Ela parece seguir os passos de Pirro 1º, rei do Épiro, primo de Alexandre, o Grande, que se envolveu num bom número das batalhas na parte europeia do Mediterrâneo no século 3º a.C. Foi numa delas, a de Ásculo, em 279 a.C., que derrotou os romanos, mas com tamanhas baixas –ele perdeu a maior parte de suas forças, bem como seus principais comandantes e amigos mais íntimos– que teria exclamado ao fim do embate:: "Outra vitória igual a esta será o meu fim!". Pirro acabaria expulso da península Itálica, mas conquistou seu lugar na história ao emprestar seu nome à expressão vitória de Pirro.

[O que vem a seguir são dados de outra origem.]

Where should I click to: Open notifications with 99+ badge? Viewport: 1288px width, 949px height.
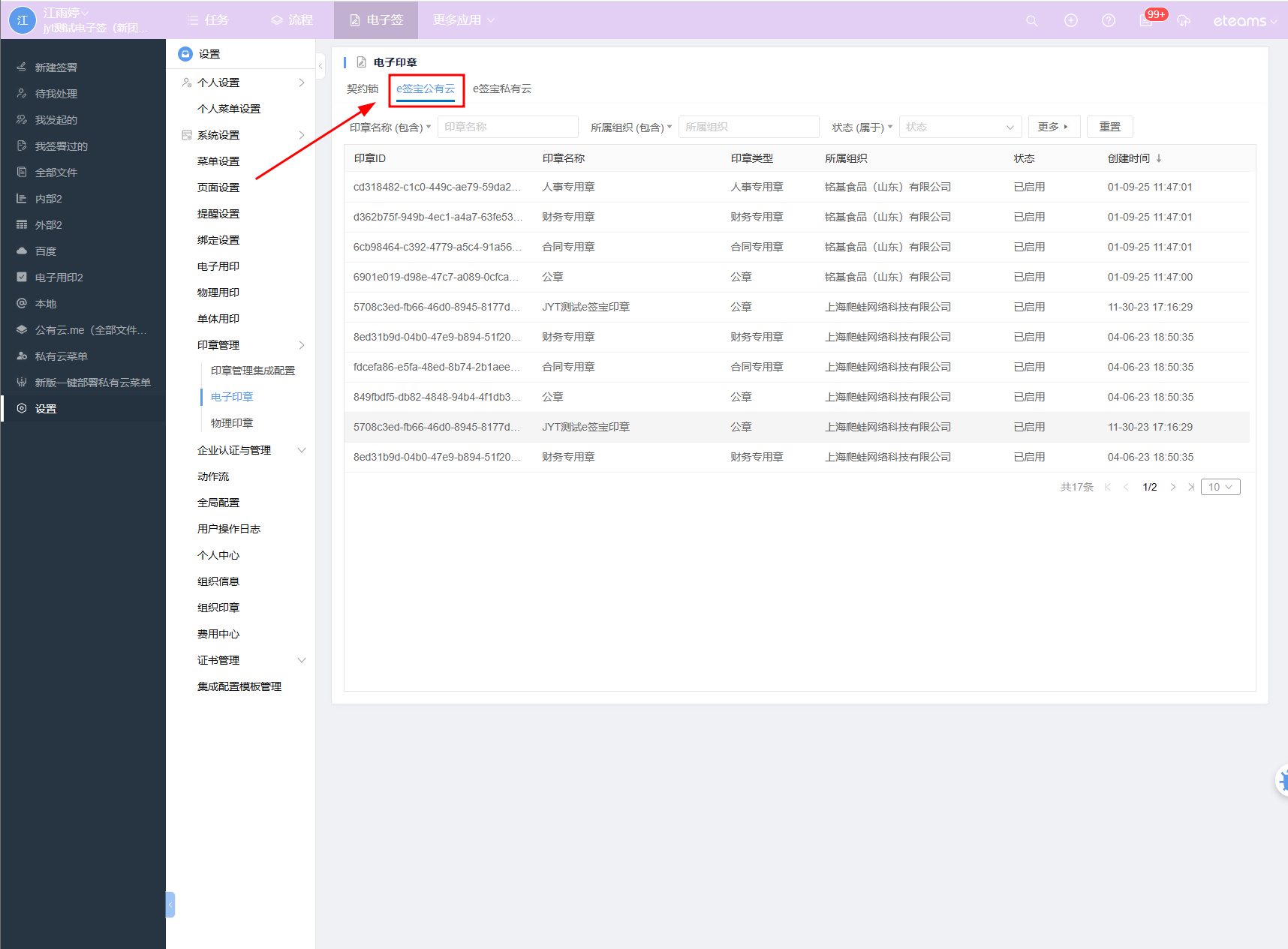click(1147, 20)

Dilma venceu a eleição do ano passado, mas é só agora que o preço vai ficando claro. Para não tomar medidas impopulares, ela prolongou para além do limite da responsabilidade uma política econômica fracassada, comprometendo assim a saúde financeira do setor público.
Pior, durante a campanha ela não apenas mentiu sobre a real situação do país e sobre as perspectivas para o futuro como, após a vitória, se apressou a adotar as medidas econômicas que acusara seus adversários de planejar. As insinceridades lhe custaram muitos pontos de popularidade, além dos aliados à esquerda.
Com as finanças públicas e o prestígio pessoal combalidos, viu-se sem recursos para seguir comprando o apoio da chamada base aliada, que agora flerta com a possibilidade de dar o golpe de misericórdia e assumir diretamente o trono, o que precipitou o país numa crise política para a qual não se vislumbra saída fácil.
Outra vitória igual a esta e será o fim do Brasil, é a frase que resume os últimos anos de nossa história.
A INICIATIVA DO HÉLIO BICUDO É POLÊMICA, MAS ELE MERECE RESPEITO.
Não sendo jurista, vou abster-me de um posicionamento sobre os aspectos legais do pedido de impedimento da presidenta Dilma Roussseff que Hélio Bicudo acaba de protocolar na Câmara Federal.
Apenas lembro que, seja ou não cabível o impeachment, Bicudo fez o que, numa democracia, qualquer cidadão tem o direito de fazer. Golpista é quem violenta a Constituição, não quem exerce um direito que a Carta Magna lhe confere.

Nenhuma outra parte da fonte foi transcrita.